La compagnie est ensuite renvoyée à Salles-de-Belvès puis vers Angoulême fin août 1944, Bordeaux et sur le front de la Rochelle, à Saint-Georges-du-Bois (Charente maritime). Sa compagnie sera faite prisonnière lors d’un combat : par chance il y échappe. Paul Limouzi souligne le manque d’armement et son inadaptation. Au grade de sous-lieutenant FFI, il suit les cours de l’école des cadres organisée par l’Armée française à Périgueux et Brive : les officiers de la Résistance y sont envoyés en formation. À l’engagement dans l’Armée française ils perdent une partie de leurs galons : Paul Limouzi, engagé pour la durée de la guerre, devient sergent-chef au 24e Ri (après la dissolution du 108e Ri).

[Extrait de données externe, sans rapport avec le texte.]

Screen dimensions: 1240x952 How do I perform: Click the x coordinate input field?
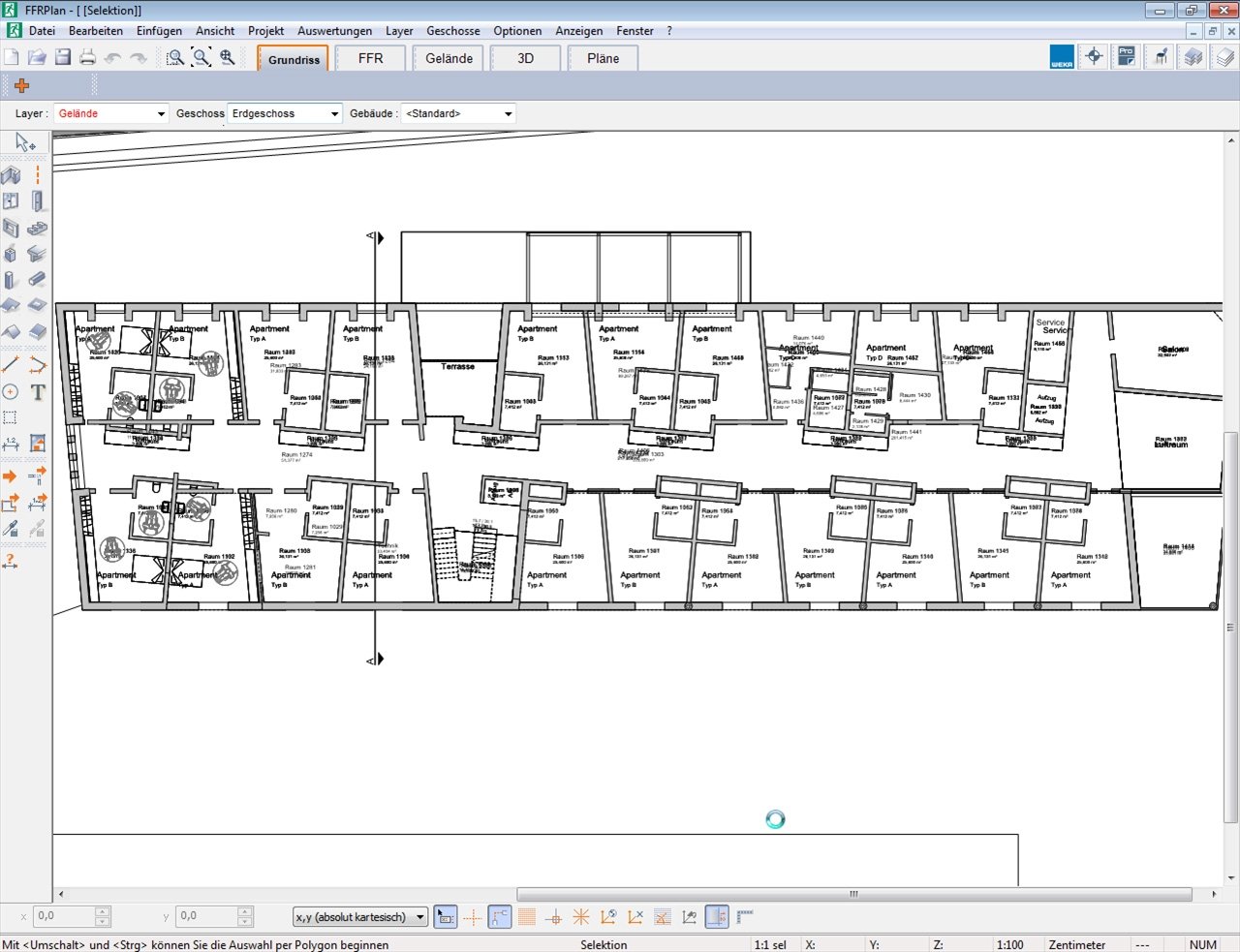coord(65,916)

Il part en occupation en Allemagne où il contracte une maladie du poumon, puis est versé au 129e Ri où il est en cuisine. À Baden-Baden, il est affecté à l’État-major, au secrétariat du 2e bureau jusqu’au 25 mars 1946. Puis il se porte volontaire pour les troupes aéroportées, dont le centre d’organisation est à Mont-de-Marsan (Landes), afin de se rapprocher du domicile de ses parents. Il part rapidement en Algérie où il arrive le 28 avril 1946. Son engagement arrivé à son terme, il choisit de rejoindre ses foyers : la perspective de rejoindre l’Indochine et la lecture de son dossier militaire le décident. En effet, son statut d’ancien résistant des FTP était de nature à nuire à une future carrière militaire : il a pu voir soulignée la mention « résistant FTP » dans son dossier. Démobilisé en juillet 1946, il rejoint sa famille.

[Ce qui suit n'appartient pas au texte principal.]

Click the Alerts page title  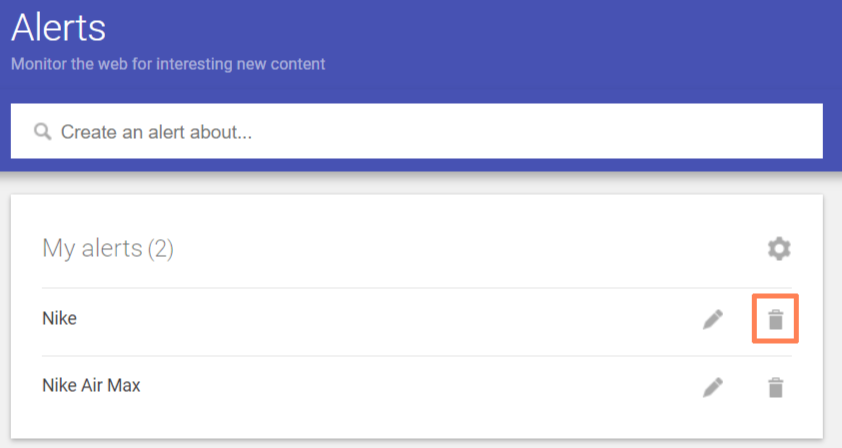pos(58,27)
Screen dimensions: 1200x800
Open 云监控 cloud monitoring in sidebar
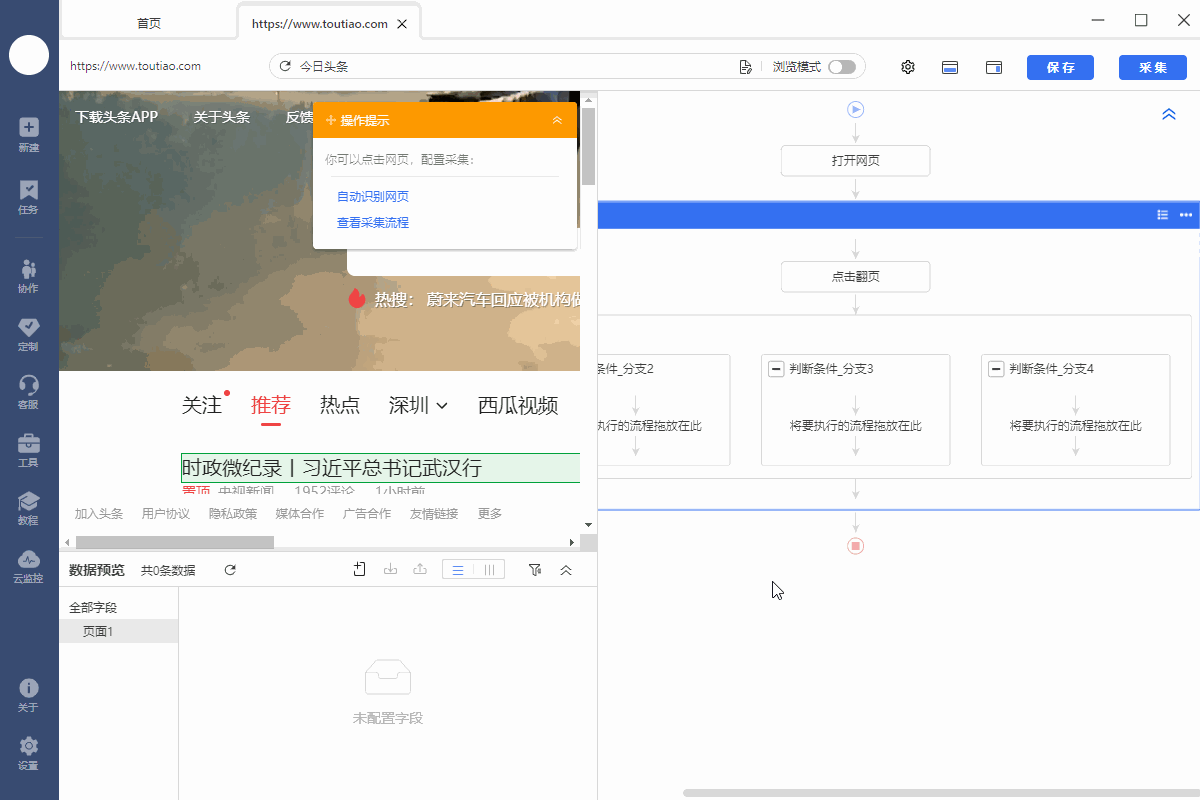click(x=28, y=565)
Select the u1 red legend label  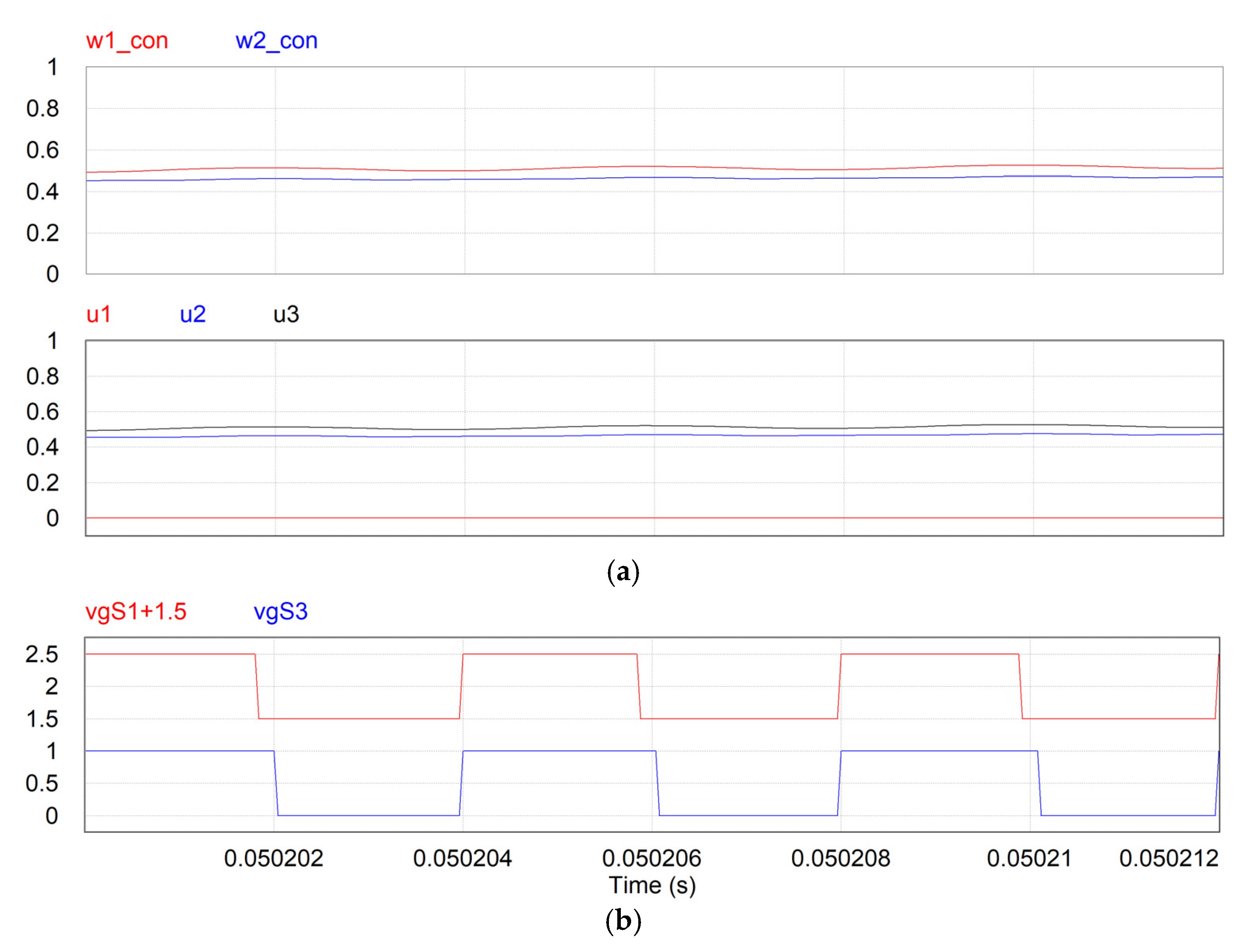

À la vie civile il prend un emploi aux Ponts et chaussées, puis le 1er février 1947 il entre à la SNCF comme agent de manutention à Lavardac (Lot-et-Garonne). Il terminera sa carrière comme chef de gare à Castres, en octobre 1980.
Nota :
Pierre Sémard, né en 1887, était un militant syndical et politique qui a activement participé à la fondation de la CGTU. Dirigeant communiste (secrétaire général de la Section française de l’Internationale communiste, puis membre du Comité central du PCF) il est incarcéré en 1939, jusqu’au 7 mars 1942 où il est fusillé comme otage à la prison d’Évreux.
Peter Lake : agent du réseau Digger, du Special operations executive (SOE) sous le nom de « Jean-Pierre ».